No decorrer desta caminhada - desenvolvimento da Farmácia no Brasil - verificou-se que as boticas, onde os boticários pesquisavam e manipulavam as fórmulas extemporâneas, foram gradualmente sendo substituídas por dois outros tipos de estabelecimentos - os Laboratórios Farmacêuticos, responsáveis pela pesquisa, síntese e produção de medicamentos, e a Farmácia, local de dispensação de fármacos. 

De um lado, a instalação de indústrias farmacêuticas no Brasil foi caracterizada por um processo rápido de desnacionalização, que se refletiu no reduzido número de profissionais formados no país em exercício nessa área. Por outro, os farmacêuticos que atuavam nas Farmácias encontraram-se privados das funções de pesquisa e síntese de medicamentos, passando a exercer exclusivamente a comercialização de medicamentos, de forma desvinculada da assistência à saúde. 

As conseqüências decorrentes desse processo são detectadas a partir de uma tendência de concentração da atuação profissional na área de Análises Clínicas, desviando a formação do profissional farmacêutico do seu eixo básico, o medicamento. 
O afastamento do profissional das funções inerentes à dispensação e atenção farmacêutica é, portanto, resultado de fatores econômicos, políticos e educacionais. Os cursos de Farmácia, durante a graduação, continuavam a transmitir conhecimentos adaptados à síntese e produção de medicamentos, sem conseguir instrumentalizar o profissional para sua atuação como assistente da saúde da população. 
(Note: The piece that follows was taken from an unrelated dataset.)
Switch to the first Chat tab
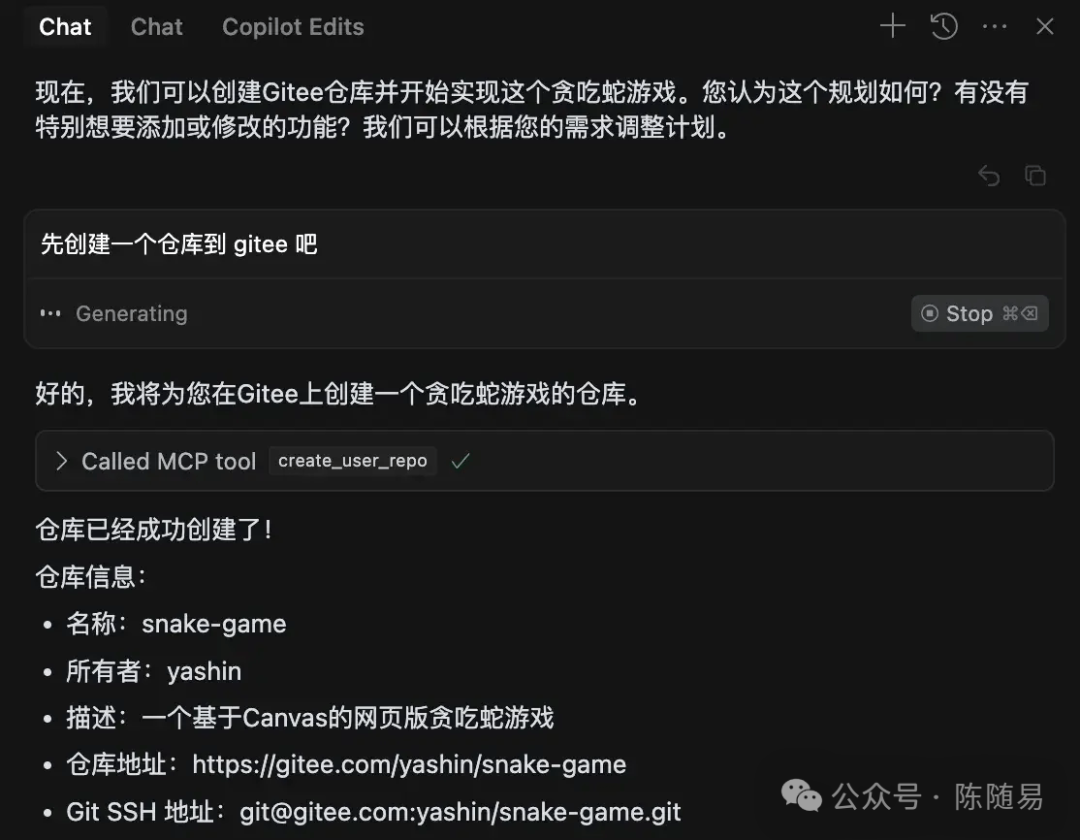The width and height of the screenshot is (1080, 840). (65, 27)
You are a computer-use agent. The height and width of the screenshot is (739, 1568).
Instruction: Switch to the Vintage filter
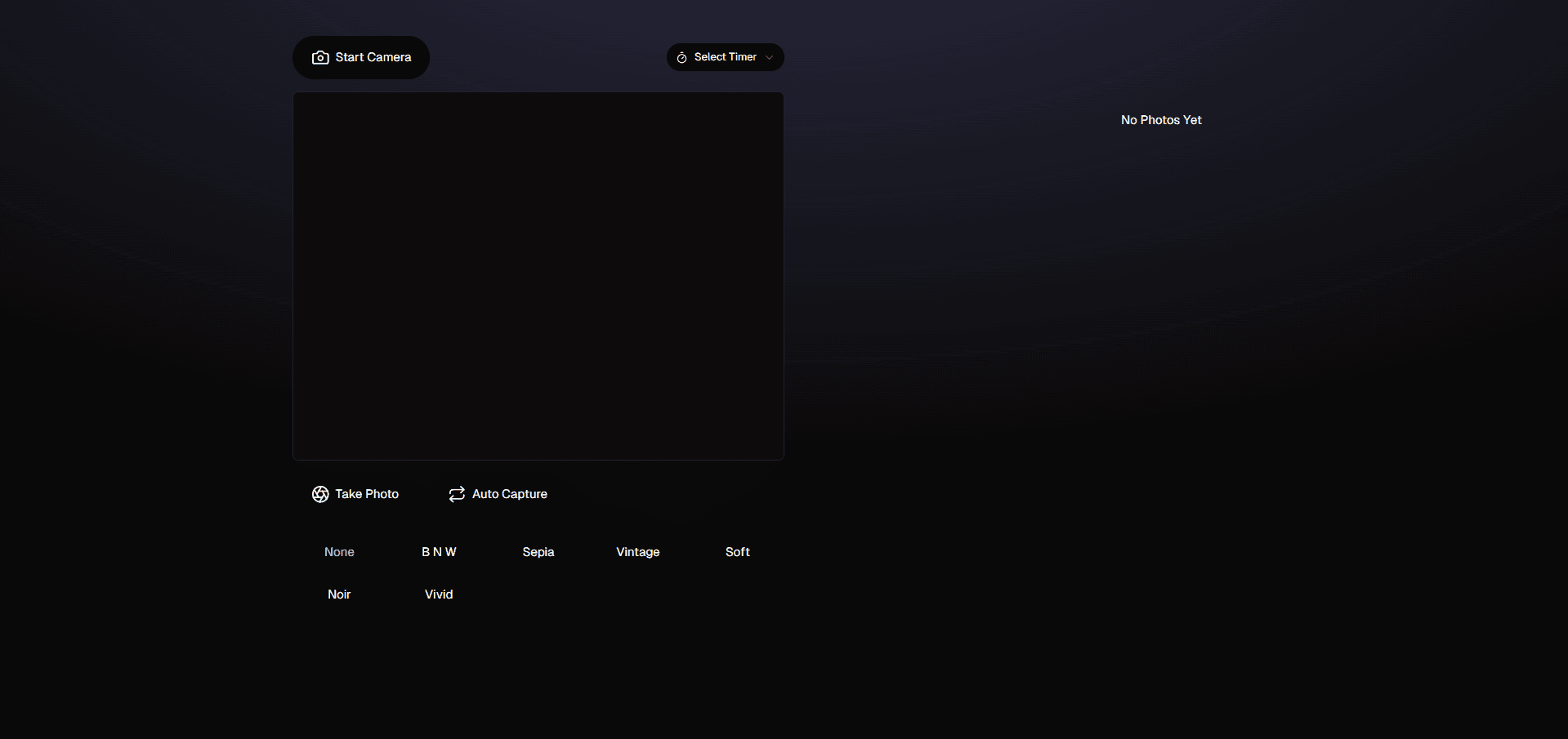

A partir da década de 80, inicia-se um amplo debate acerca da formação do farmacêutico e sua atuação na dispensação de fármacos. Um novo paradigma de assistência farmacêutica passa a ser defendido, tendo por base o Projeto de Saúde para todos no ano 2000, proposto pela Organização Mundial da Saúde - OMS. 

As inovações contidas nessa proposta vêm exigindo a revisão das Diretrizes Curriculares dos Cursos de Farmácia, visando a adaptá-las à formação de profissionais Farmacêuticos críticos, competentes e capazes de contribuir para que se atinja a meta de sistema público de saúde eficaz e de qualidade para toda a população. 

No contexto brasileiro, diferente dos países que já possuem há muito tempo instituições educacionais consolidadas no âmbito farmacêutico, o problema básico ainda é como criar um sistema educacional que corresponda à urgência das necessidades e demanda educativa, em grande parte reprimida.